Thyrotropin-releasing hormone (TRH) has been shown to antagonize pentobarbital narcosis in a variety of mammalian phylogeny, and many lines of evidence indicate that TRH action in the septum to modulate the septohippocampal system may be the neuroanatomical substrate mediating this effect. To further examine this hypothesis, the analeptic response following injection of TRH into the lateral ventricles or ventromedial septum was measured after lesions of the septum, fimbria or hippocampus. Lesions were induced using either radiofrequency current, aspiration or microinjection of kainic acid. Bilateral electrolytic lesions of the fimbria were found to block the antagonism of pentobarbital narcosis by intraseptal injection of 500 ng TRH, indicating that intraseptal TRH is acting via the septohippocampal system.
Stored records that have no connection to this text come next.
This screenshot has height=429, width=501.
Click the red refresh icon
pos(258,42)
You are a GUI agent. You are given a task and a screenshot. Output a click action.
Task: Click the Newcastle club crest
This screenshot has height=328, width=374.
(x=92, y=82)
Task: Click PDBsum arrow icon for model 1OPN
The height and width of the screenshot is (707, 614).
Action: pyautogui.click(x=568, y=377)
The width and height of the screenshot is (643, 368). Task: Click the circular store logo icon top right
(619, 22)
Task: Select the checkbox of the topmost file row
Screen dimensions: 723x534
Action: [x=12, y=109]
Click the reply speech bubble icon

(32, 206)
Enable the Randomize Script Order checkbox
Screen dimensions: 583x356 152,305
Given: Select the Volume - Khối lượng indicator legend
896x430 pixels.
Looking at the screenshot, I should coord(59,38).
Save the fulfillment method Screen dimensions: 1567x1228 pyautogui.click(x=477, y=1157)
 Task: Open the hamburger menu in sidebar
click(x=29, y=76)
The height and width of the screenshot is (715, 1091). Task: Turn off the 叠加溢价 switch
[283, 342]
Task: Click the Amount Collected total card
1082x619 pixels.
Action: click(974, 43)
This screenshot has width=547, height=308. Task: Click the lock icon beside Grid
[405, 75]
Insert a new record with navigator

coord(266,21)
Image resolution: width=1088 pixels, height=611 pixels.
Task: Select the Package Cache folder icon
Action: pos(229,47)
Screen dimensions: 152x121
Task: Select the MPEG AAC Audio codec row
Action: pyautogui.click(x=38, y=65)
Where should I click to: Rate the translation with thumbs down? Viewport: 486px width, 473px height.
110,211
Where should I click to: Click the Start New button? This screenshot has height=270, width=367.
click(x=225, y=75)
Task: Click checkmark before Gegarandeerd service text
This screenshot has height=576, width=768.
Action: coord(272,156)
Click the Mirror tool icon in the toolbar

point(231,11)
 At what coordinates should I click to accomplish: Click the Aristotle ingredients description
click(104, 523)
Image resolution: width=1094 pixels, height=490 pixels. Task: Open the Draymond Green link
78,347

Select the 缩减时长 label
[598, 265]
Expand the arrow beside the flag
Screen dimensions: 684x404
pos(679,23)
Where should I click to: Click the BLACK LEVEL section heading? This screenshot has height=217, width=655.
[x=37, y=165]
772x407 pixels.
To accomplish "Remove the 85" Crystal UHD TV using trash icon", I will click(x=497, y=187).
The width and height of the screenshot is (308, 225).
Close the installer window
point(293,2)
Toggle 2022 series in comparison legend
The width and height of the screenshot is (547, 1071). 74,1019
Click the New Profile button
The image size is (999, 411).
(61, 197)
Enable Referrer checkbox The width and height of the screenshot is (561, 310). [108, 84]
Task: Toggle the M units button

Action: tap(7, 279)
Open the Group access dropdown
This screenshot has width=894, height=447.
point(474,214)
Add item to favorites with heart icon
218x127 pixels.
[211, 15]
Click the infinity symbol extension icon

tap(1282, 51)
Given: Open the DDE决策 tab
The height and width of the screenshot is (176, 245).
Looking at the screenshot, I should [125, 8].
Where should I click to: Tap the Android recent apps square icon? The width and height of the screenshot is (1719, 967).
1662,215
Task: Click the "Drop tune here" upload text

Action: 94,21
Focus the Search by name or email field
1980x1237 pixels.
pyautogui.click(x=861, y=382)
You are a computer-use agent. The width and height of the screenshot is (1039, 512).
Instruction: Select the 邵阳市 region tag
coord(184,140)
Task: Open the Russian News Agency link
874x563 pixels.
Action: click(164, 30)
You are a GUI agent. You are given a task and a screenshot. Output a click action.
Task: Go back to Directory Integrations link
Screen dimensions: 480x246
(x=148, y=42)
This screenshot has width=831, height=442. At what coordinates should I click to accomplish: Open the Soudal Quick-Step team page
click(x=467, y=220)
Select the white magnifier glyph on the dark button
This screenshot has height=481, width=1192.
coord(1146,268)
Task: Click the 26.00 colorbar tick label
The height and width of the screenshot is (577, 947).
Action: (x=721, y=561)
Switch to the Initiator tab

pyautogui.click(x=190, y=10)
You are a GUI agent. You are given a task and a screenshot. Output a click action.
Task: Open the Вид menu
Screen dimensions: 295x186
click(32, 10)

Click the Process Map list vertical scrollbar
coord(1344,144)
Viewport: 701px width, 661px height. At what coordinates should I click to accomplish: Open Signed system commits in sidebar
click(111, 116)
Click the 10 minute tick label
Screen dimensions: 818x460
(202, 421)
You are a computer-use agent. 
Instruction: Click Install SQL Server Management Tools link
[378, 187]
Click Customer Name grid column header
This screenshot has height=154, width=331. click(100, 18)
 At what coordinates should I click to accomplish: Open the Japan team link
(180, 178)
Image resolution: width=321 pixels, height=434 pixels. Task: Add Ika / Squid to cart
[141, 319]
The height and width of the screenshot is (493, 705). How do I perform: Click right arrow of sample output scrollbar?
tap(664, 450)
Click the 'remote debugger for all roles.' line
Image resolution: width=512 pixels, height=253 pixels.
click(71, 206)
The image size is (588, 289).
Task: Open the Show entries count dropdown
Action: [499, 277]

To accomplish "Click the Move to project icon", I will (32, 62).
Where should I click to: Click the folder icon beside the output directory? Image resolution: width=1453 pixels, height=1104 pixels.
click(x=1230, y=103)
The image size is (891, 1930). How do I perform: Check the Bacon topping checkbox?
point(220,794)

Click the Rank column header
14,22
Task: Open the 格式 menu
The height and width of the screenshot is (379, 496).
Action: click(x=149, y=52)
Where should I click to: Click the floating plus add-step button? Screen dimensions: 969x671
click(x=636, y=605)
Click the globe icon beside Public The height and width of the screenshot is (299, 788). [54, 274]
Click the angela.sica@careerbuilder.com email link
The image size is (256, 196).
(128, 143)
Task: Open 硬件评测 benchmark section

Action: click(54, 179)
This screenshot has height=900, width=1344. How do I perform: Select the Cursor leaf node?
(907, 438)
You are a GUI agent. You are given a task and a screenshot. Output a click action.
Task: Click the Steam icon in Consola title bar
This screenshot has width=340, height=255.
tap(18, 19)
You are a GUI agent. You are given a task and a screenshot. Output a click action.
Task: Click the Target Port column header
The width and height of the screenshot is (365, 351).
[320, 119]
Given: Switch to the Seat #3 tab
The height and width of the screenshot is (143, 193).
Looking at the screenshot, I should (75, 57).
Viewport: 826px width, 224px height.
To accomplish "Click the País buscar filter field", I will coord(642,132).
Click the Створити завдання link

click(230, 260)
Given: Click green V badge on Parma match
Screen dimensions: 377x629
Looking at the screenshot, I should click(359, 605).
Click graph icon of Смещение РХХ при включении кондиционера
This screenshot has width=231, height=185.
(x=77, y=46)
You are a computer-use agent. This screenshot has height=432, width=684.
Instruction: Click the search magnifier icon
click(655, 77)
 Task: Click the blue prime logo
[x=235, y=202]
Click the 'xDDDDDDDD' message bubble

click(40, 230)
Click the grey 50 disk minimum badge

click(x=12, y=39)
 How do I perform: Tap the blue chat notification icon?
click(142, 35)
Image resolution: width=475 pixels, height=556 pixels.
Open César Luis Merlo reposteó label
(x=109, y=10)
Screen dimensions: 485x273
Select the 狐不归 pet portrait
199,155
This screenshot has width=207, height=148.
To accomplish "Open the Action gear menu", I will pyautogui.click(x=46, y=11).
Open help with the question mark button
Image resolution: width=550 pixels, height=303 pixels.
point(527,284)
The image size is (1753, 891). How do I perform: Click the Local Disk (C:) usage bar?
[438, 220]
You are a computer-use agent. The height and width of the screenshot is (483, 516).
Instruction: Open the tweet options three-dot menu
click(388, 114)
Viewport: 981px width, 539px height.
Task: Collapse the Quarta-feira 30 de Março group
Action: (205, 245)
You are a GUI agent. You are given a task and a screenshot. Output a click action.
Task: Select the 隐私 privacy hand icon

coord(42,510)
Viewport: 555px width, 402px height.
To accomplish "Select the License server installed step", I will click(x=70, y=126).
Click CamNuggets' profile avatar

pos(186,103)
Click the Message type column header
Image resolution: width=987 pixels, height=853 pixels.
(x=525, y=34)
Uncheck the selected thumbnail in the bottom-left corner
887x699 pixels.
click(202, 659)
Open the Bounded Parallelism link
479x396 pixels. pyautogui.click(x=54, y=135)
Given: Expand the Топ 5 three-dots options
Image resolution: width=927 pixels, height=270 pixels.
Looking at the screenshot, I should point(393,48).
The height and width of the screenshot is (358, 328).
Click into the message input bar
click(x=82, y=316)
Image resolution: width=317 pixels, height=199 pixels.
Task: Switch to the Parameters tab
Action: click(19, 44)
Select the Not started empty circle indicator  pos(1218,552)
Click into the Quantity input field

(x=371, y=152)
In contrast, complete aspiration of the dorsal hippocampi did not attenuate intracerebroventricular (i.c.v.) administration of TRH. However, large electrolytic septal lesions effectively blocked i.c.v. TRH. These findings indicate first that i.c.v. TRH can cause arousal from pentobarbital narcosis via interaction with alternative neuroanatomical substrates from the septohippocampal system, and secondly, that these alternative substrates have axons which either synapse in or pass through the septum. The fact that injection of kainic acid into the ventromedial septum did not antagonize i.c.v. TRH supports the likelihood that the effectiveness of electrolytic septal lesions results from disruption of fibers in passage and not destruction of neuron perikarya in the septum.